Touring car competition in Japan traced its roots to the late 1960s, where early series were dominated by the Nissan Skyline GT-R C10. The Mazda Savanna RX-3 ended that run of dominance, before Group 5 machinery entered the picture in the latter half of the 1970s. The series was absorbed into the Super Silhouette class in 1979, which ran as a support category to the Fuji Grand Champion Series, and was eventually dissolved in 1984 by the All Japan Sports Prototype Championship.
The championship was revived in 1985 specifically for Group A competition, organised across three displacement-based divisions. By the late 1980s the top division featured Toyota Supras, Nissan Skylines, and the European Ford Sierra RS500, while Division 2 centred on BMW M3 competition, and the smallest class was contested between Honda Civics and Toyota Corollas.
The season's showpiece event was the InterTEC 500 km held at Fuji Speedway each November, which attracted leading drivers and teams from Europe and Australia. Tom Walkinshaw, Peter Brock, Allan Moffat, Allan Grice, and Klaus Niedzwiedz were among the international competitors who regularly made the trip. In 1987, InterTEC was incorporated into the World Touring Car Championship calendar, underscoring the event's international standing.
By 1993 the Group A championship had narrowed into a near-monoculture, with the Nissan Skyline GT-R maintaining a four-year undefeated streak in the top division. This domination, replicated in other Group A championships around the world, contributed to the decision to switch formats. Fatal accidents during this era included the death of Akira Hagiwara, who was killed in a 1986 testing session at Sportsland SUGO after his car struck a barrier and caught fire.

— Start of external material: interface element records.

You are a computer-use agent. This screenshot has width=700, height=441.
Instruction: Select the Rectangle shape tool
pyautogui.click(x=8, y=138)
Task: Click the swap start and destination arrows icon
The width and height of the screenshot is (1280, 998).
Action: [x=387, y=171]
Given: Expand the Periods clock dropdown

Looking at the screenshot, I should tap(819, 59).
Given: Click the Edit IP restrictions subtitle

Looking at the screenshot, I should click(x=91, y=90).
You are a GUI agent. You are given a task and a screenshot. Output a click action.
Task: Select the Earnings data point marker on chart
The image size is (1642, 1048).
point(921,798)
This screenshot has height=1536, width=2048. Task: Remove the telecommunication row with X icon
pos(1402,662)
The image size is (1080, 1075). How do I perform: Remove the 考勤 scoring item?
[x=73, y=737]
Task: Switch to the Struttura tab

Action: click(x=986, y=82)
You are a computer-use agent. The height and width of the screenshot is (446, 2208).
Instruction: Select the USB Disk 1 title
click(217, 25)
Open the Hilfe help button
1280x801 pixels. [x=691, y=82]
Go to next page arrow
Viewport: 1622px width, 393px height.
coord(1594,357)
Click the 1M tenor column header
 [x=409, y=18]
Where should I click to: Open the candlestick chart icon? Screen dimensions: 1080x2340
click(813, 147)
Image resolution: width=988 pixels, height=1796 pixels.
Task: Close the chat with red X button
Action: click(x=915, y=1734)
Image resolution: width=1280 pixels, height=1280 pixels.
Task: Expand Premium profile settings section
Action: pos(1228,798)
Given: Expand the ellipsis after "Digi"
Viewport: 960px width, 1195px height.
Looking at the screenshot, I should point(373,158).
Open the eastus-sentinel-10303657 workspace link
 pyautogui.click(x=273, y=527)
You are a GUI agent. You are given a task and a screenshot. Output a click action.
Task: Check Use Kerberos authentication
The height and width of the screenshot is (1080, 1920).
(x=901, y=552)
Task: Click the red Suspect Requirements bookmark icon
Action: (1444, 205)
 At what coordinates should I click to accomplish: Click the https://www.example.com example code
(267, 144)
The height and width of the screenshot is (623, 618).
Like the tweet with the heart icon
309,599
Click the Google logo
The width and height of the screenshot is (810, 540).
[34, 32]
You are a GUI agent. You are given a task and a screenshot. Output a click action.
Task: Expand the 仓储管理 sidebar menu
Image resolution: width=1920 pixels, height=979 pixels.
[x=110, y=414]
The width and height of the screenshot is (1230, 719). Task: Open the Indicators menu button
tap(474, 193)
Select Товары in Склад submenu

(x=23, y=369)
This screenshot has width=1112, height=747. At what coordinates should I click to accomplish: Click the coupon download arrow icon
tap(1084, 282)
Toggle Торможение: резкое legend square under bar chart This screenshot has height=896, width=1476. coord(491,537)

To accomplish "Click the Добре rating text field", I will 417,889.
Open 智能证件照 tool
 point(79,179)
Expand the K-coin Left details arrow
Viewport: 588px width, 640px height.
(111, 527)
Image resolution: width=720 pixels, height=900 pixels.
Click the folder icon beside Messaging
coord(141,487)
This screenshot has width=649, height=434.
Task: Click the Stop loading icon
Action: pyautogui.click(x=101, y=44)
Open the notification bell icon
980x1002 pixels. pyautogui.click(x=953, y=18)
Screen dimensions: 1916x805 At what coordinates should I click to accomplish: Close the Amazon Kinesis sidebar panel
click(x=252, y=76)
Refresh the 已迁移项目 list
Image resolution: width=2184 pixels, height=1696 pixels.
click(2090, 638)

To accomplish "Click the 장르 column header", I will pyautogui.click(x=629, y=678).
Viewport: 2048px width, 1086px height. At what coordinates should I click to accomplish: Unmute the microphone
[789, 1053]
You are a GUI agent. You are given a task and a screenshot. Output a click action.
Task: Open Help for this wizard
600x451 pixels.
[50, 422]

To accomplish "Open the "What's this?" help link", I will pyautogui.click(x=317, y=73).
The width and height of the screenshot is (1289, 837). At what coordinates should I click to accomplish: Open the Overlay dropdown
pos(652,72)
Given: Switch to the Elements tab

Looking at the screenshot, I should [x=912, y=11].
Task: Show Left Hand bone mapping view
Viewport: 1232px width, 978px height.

For 1994 the series adopted FIA Supertouring regulations, following the trend of leading national championships in Europe and Australia. The Japanese manufacturers initially entered the Nissan Primera, Honda Civic Ferio and Accord, and Toyota Corona alongside the Toyota Corolla E110. The final round of the inaugural Supertouring season was also part of the 1994 Asia-Pacific Touring Car Championship.
The only all-foreign championship victory in the Supertouring era came in 1995, when Steve Soper drove a Team Schnitzer BMW 318i to the title. By 1997 the escalating complexity and cost of the Supertouring formula, a problem affecting the ruleset internationally, prompted the series to modify its regulations, widening permitted body dimensions and increasing exhaust noise limits to improve spectator appeal. Toyota's larger Chaser model was among the cars that benefited from the widened body allowance.
The 1998 season proved to be the final chapter for the JTCC. Nissan withdrew due to financial difficulties, and Honda departed to concentrate resources on its Formula One engine supply programme through Mugen Motorsports. The company also judged it more economical to race its NSX in the Japanese Grand Touring Championship. Toyota continued alone with Corona EXIV and Chaser entries, occasionally opposed by a pair of independently operated Subaru Impreza wagons. Both Nissan and Honda subsequently participated in the British Touring Car Championship through their European branches. In 1999 a proposed new Super Silhouette Car Championship using spaceframe cars failed to materialise, and the series was abandoned as Japan's major manufacturers had by then committed their works programmes to the JGTC, the series later known as Super GT.
A relaunched JTCC was announced for 2012 using Super 2000 regulations, with a calendar combining five Japanese rounds with one event in China in collaboration with the Chinese Touring Car Championship. The project was indefinitely delayed following the 2011 Tōhoku earthquake and tsunami, and did not proceed. Touring car racing returned to Japan in 2019 in the form of the TCR Japan Touring Car Series, operating under TCR regulations as a support category to Super Formula. The TCR Japan series suffered from chronically low entry numbers throughout its existence and was discontinued at the end of the 2024 season.
The JTC/JTCC served as Japan's principal touring car platform for over a decade and created one of the era's most significant domestic racing arenas for Group A machinery. The InterTEC at Fuji Speedway functioned as an unofficial world touring car invitational, attracting the sport's leading figures from multiple continents. The Supertouring era gave Toyota, Nissan, and Honda a common national platform for factory-supported competition, and the championship's eventual collapse mirrored the broader decline of the Supertouring formula worldwide as costs outpaced competitive returns.